Since there was no other comparably precise laser in the
world, the scientists working on this collaboration had to set up two such
laser systems straight off. Only by comparing these two lasers was it possible
to prove the outstanding properties of the emitted light.
The core piece of each of the lasers is a 21-cm long
Fabry-Pérot silicon resonator. The resonator consists of two highly reflecting
mirrors which are located opposite each other and are kept at a fixed distance
by means of a double cone. Similar to an organ pipe, the resonator length
determines the frequency of the wave which begins to oscillate, i.e., the light
wave inside the resonator. Special stabilization electronics ensure that the
light frequency of the laser constantly follows the natural frequency of the
resonator. The laser’s frequency stability – and thus its linewidth – then
depends only on the length stability of the Fabry-Pérot resonator.
The scientists at PTB had to isolate the resonator nearly
perfectly from all environmental influences which might change its length.
Among these influences are temperature and pressure variations, but also
external mechanical perturbations due to seismic waves or sound. They have
attained such perfection in doing so that the only influence left was the
thermal motion of the atoms in the resonator. This "thermal noise"
corresponds to the Brownian motion in all materials at a finite temperature,
and it represents a fundamental limit to the length stability of a solid. Its
extent depends on the materials used to build the resonator as well as on the
resonator's temperature.
For this reason, the scientists of this collaboration
manufactured the resonator from single-crystal silicon which was cooled down to
a temperature of -150 °C. The thermal noise of the silicon body is so low that
the length fluctuations observed only originate from the thermal noise of the
dielectric SiO2/Ta2O5 mirror layers. Although
the mirror layers are only a few micrometers thick, they dominate the
resonator's length stability. In total, the resonator length, however, only
fluctuates in the range of 10 attometers. This length corresponds to no more
than a ten-millionth of the diameter of a hydrogen atom. The resulting
frequency variations of the laser therefore amount to less than 4 × 10–17
of the laser frequency.
The new lasers are now being used both at PTB and at JILA
in Boulder to
further improve the quality of optical atomic clocks and to carry out new
precision measurements on ultracold atoms. At PTB, the ultrastable light from
these lasers is already being distributed via optical waveguides and is then
used by the optical clocks in Braunschweig.

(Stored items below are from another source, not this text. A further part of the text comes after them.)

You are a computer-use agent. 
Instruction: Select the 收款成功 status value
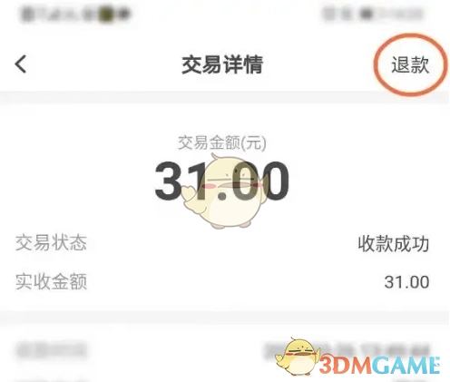(394, 244)
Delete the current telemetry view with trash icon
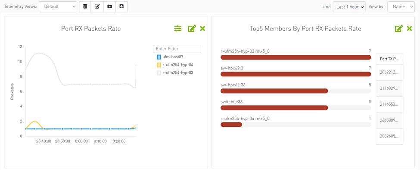The height and width of the screenshot is (170, 420). tap(85, 7)
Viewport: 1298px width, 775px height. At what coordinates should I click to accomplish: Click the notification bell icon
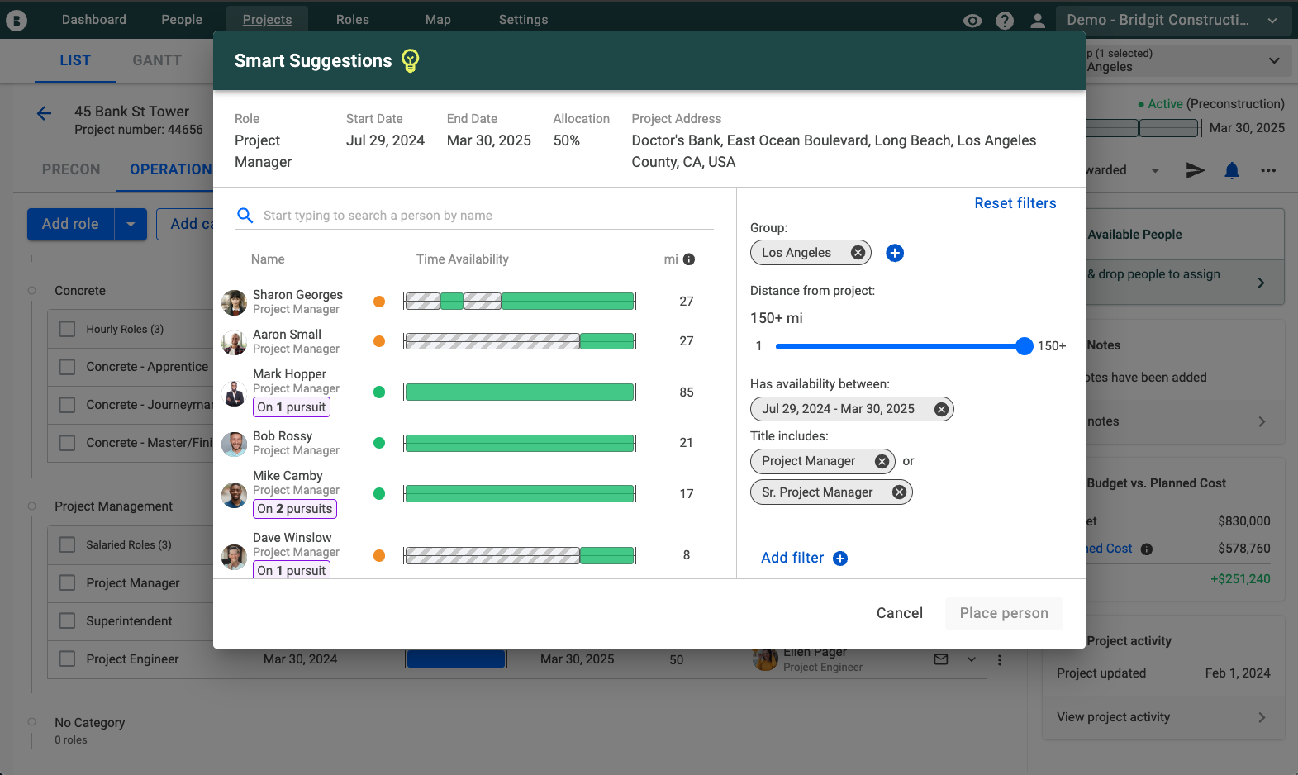tap(1232, 170)
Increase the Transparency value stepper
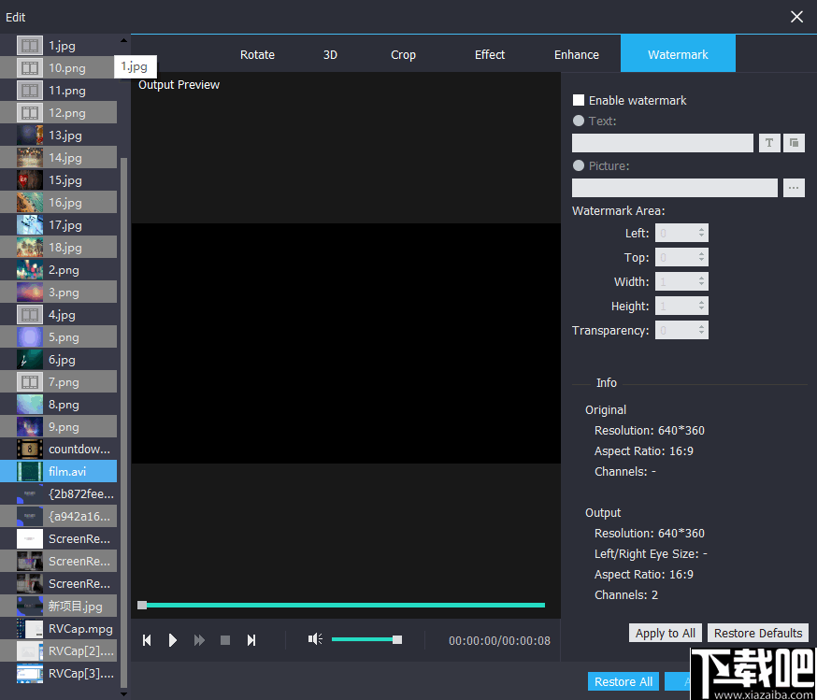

"In the future, it is planned to disseminate this
light also within a European network. This plan would allow even more precise
comparisons between the optical clocks in Braunschweig and the clocks of our
European colleagues in Paris and London ", Legero says.
In Boulder , a
similar plan is in place to distribute the laser across a fiber network that
connects between JILA and various NIST labs.
The scientists from this collaboration see further
optimization possibilities. With novel crystalline mirror layers and lower
temperatures, the disturbing thermal noise can be further reduced. The
linewidth could then even become smaller than 1 mHz.